売上が100あがるとすれば、もっとも優秀な企業でさえ、最終利益は5しかないという事実です。

 例えば、ある企業の売上が1000億円であれば、最終利益は50億円(純利益率5%)が精一杯という環境です。

 1000億円の売上の殆どは従業員や納入業者への経費に消えてしまいます。
1000億円の価値のうち、300億円は従業員の雇用費用と消え、200億円は設備購入費用(減価償却)と消え、300億円は業者への仕入れ代(材料費など)と消え、100億円は金利費用や光熱費などのランニングコストとなり、残った税引き利益はたった100億円が精一杯で、その半分(50億円)は政府が巻き上げるわけです。

 リスクを負った株主とリスクを追わない政府が取り分が同じという資本家奴隷制度を日本は採用しているのです。

 株主は最後の最後で50億円を手にできれば御の字という情けない状況に追いやられています。

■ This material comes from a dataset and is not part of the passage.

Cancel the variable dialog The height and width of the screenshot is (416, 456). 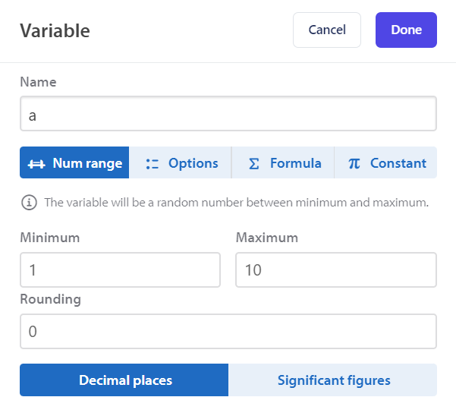327,30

 残りの950億円は、株主以外の重要な関係者に消えてしまいます。
実に会社の活動の95%は株主以外の関係者への支払いに消えるのです。
経営者がたった5%の取り分しかない株主にいい待遇をするはずがありません。

 そこでこういうことが起こります。
経営者は沢山の経費が自由に使えます。
その経費は、顧客への接待か社内の仲間内の夜の遊びに消えます。
顧客はよくない製品であっても接待目当てで、接待をしてくれる企業の製品を買い続けるかもしれません。
多分、顧客を1人接待するときに、接待する会社からは3人が出席するでしょう。
4人分の会食費のうち、3人は社内の仲間の交友費になるわけです。
従業員は、業者からの接待を受けます。

納入業者は価格にうるさくない企業が好きなはずです。
業者からの接待を受ければ、業者に厳しく接することができないでしょう。
そこで、設備投資も同様に、いい値で取引されることになるでしょう。

これは極めて重要な事実です。
売上の95%が業者や従業員への経費と消えるとき、業者や従業員や経営者がお互いに甘い態度をとったらどうなるでしょうか。
お互いにラブラブの3角関係になったらどうなるでしょうか。
だらしない「従業員企業」では、甘い設備投資が行われ、高めの材料購入が行われ、大目の経費がかかりということです。
経営サイド、購買サイド、営業サイドの企業私物化が始まるというわけです。

こういう会社の実態は、会計的には、どういう指標で現れるか。
他社よりも低い利益率。
他社よりも大きい固定資産額、他社よりも大きい接待費となるでしょう。
特に、特定の業者と結びつきやすい会社は要注意です。
(電力会社やNTTとの長年の付き合いがあるなど)。

投資家はどうして効率を重視すべきなのか。
ある企業の資産効率がよいか、悪いかは、投資家にとって一番重要な問題です。
効率がよい企業とは、必要なときだけ、必要なだけのモノに「安く」アクセスできるという経営です。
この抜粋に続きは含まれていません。